R.F. Latta made a point on social media yesterday. “What liberals don’t understand about GOP reluctance to stand up to Trump is that conservatives fear the floodgates of culture change will burst open if they do and that will end of their way of life forever.” A similar sentiment is found in Lyz Lenz’ recent book God Land: A Story of Faith, Loss, and Renewal in Middle America in which she describes the male-dominated nature of white Evangelical churches. Rejection of Hillary Clinton as president was related to her female gender. Lenz wrote the 2016 election was an assertion of male power. Liberals must endeavor to understand the fears of conservative, evangelical Christians and others if we hope to avert the worst outcomes of the climate crisis.
Iowa City is home to Democrat Jean Lloyd-Jones, who along with Republican Maggie Tinsman, founded an organization called 50-50 in 2020, a “campaign school for women.” The organization has “a 10-year campaign with the goal of electing women to fill half the seats in the Iowa Legislature and half of Iowa’s Congressional delegation, and a woman Governor by 2020 – the 100th anniversary of women’s suffrage in this country.” The organization serves as an alternative to the churches of liberalism and conservatism. Jean and Maggie have kept the issue of moving women to a more prominent role in politics at the forefront of media attention. As Greta Thunberg’s visit to Iowa City fades into memory we need something similar for environmental issues.

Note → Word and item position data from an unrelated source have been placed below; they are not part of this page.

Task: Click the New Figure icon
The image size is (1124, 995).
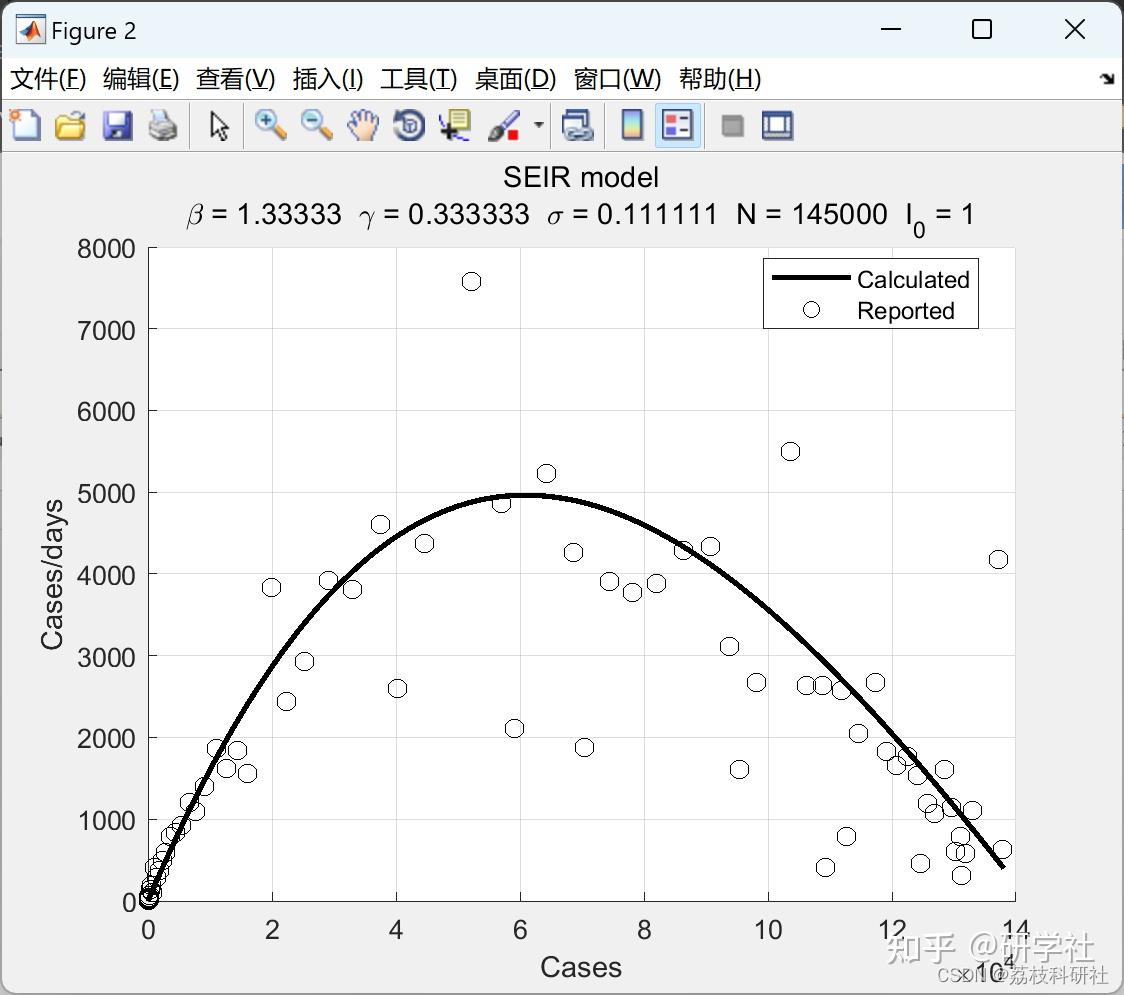Action: tap(26, 125)
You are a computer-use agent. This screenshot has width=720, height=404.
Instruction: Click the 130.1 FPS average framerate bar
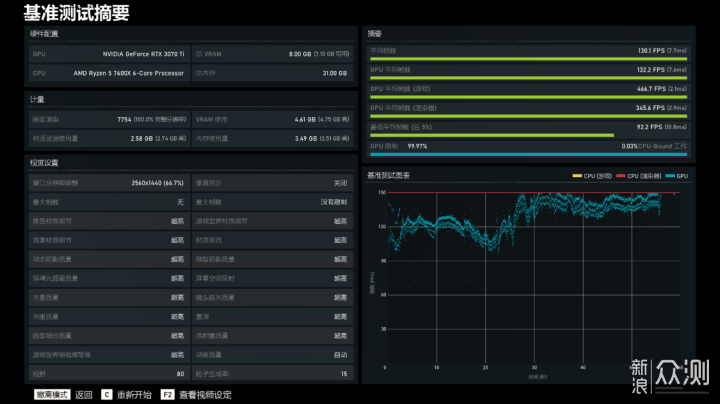pos(527,55)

We have some top drawer environmental activists in our area. I’m thinking of State Senators Rob Hogg and Joe Bolkcom, Mike Carberry, and members of the non-partisan 100 Grannies for a Livable Future. All of them would like nothing better than to bridge partisan divides to work on sustainable climate action. Without addressing conservative fears about liberalism, I don’t see how that can happen.

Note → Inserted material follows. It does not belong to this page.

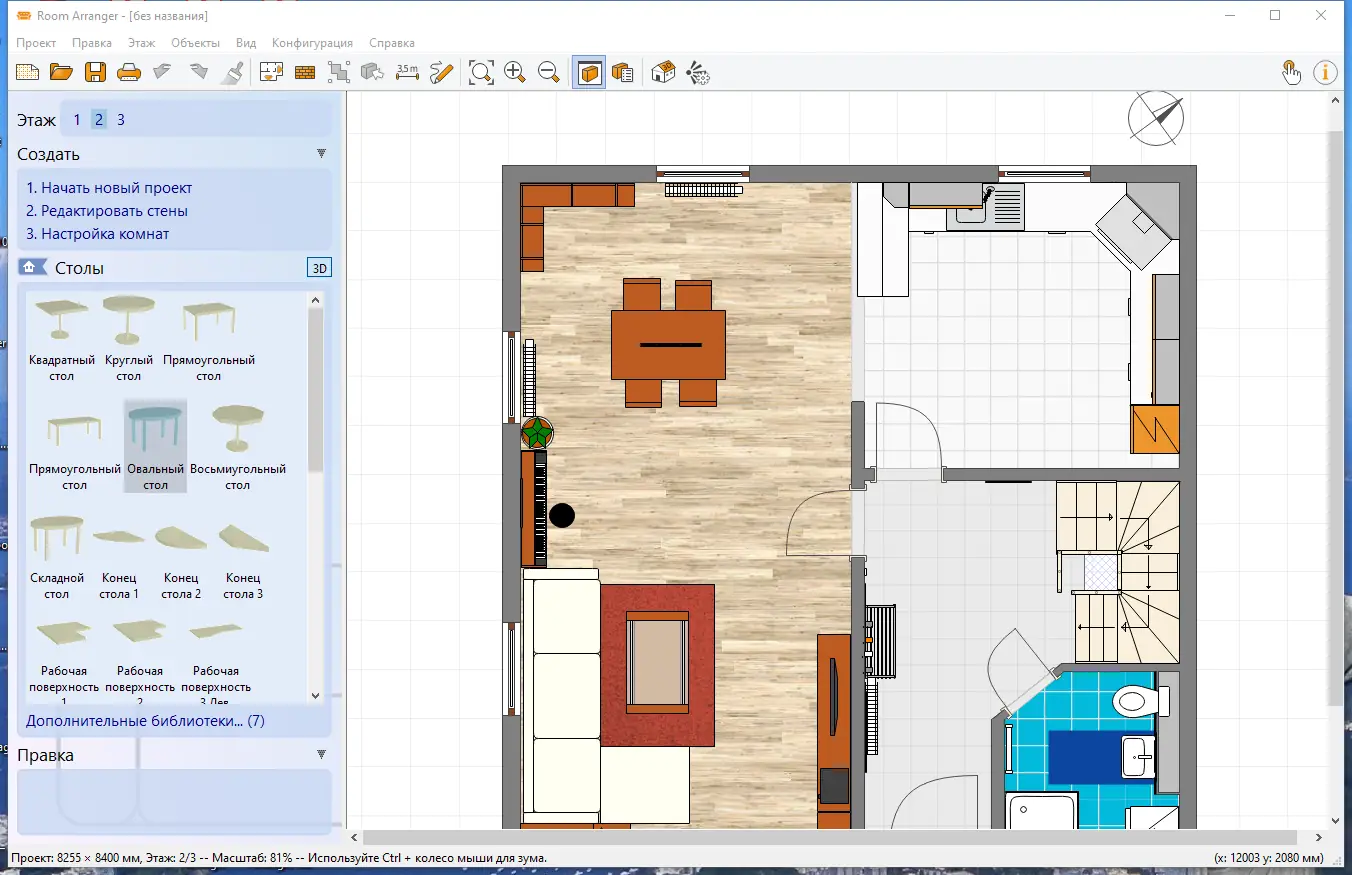
Task: Click the orange info icon at top right
Action: [x=1325, y=72]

Yesterday’s climate strike was positive in many respects. The climate crisis will impact everyone so solutions must also include everyone. Otherwise, we could find ourselves kneeling at the altar of celebrity with nothing to show for it.
If August was a tough month, this summer has been one of the best in recent years.
Moderate local temperatures with reasonable relative humidity, rain enough to help the garden grow, and friends meeting the challenge of growing flowers and vegetables in a changing climate, all helped us feel comfortable.
July was notable for being the hottest month for the planet since record-keeping began, according to the U.S. government. Regional variation made Iowa tolerable, perhaps a harbinger of the impact of humans living on the planet continues its steady deterioration of our biome.
Despite favorable weather it was hard to get off the starting blocks in August on scores of projects needing attention.
It will soon be time to turn the page.
For the time being I’m eating cherry tomatoes and enjoying the last weeks of this glorious summer.
A main feature of the vacant lot we bought in 1993 was its proximity to Lake Macbride State Park.
When we need exercise, or just want to get away from the house, it’s a short walk to the trail that runs five miles from our nearby city to the main park entrance. In August the park is filled with wildflowers, insects and other flora and fauna of living in Iowa. There is as much to observe as there is to escape in quotidian life.
A trail walk can reset our lives each time we venture out.
Two weekends into my seventh season at an apple orchard I continue to enjoy the work and its customer engagement.
A family drove over from Chicago, one stopped on their way back to Rochester, Minn., and regulars return with the micro-seasons within a procession of a hundred apple varieties. Every chance we have to converse is a window into lives where with at least one common interest. It is the beginning of something positive.
A trail walk can get us centered and ready for such engagement.